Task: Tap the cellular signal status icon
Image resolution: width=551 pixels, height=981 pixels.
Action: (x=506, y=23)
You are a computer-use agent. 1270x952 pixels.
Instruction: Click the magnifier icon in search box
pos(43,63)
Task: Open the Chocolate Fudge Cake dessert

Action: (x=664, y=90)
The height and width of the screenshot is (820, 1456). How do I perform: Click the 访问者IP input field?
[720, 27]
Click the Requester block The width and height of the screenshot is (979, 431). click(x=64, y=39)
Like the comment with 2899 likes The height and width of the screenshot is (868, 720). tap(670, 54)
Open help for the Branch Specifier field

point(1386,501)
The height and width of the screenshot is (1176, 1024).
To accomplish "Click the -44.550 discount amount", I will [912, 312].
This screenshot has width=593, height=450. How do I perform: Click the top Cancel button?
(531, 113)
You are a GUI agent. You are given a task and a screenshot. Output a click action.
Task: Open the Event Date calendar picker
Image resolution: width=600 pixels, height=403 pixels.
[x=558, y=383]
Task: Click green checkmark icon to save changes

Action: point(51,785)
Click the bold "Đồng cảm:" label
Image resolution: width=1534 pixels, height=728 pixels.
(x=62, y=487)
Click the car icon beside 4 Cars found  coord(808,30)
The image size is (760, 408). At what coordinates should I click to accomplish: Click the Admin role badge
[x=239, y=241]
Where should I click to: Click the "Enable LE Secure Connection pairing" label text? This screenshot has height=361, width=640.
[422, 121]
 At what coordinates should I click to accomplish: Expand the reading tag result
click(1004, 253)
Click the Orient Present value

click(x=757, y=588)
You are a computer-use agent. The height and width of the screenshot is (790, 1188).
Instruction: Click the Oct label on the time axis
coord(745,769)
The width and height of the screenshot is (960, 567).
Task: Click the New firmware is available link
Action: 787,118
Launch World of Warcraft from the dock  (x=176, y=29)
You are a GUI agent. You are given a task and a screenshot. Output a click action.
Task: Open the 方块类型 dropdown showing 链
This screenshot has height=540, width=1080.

▸ ASSIGNED TASK
Lines with the string "computer": pick each one out of the material and return it.

▸ RESPONSE BOX
You are a computer-use agent. 1270x952 pixels.
You are a computer-use agent. The height and width of the screenshot is (790, 1188).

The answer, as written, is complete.